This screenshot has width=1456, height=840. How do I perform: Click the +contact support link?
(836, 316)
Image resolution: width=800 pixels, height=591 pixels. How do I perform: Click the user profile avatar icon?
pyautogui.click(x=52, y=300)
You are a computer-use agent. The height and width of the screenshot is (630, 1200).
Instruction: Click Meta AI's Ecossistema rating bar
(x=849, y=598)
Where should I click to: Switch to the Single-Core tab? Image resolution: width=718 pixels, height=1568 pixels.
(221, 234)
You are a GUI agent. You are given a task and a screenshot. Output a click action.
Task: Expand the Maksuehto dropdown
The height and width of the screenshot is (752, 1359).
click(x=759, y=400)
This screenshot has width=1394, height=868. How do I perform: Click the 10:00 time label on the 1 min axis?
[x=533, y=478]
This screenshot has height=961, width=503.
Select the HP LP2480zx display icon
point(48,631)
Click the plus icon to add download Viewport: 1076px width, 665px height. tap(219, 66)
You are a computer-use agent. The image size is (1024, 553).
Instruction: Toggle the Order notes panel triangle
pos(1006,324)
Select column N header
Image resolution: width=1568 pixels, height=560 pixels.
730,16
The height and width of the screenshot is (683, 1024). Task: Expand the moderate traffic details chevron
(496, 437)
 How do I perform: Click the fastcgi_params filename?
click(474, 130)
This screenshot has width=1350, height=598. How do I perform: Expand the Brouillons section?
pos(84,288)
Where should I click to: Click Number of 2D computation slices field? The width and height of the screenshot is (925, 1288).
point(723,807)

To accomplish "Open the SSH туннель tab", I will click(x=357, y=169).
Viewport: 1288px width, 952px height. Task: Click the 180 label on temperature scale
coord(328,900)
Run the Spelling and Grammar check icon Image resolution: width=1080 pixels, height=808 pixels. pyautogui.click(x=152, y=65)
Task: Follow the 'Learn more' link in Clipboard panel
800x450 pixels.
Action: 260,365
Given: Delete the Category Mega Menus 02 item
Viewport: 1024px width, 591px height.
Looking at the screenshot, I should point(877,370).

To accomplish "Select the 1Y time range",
────
▶ _Work request_:
The lines to copy are those in the records above containing the word "computer".

▶ _Response to the task_:
You are a computer-use agent. The height and width of the screenshot is (630, 1200).
You are a computer-use agent. The image size is (1024, 553).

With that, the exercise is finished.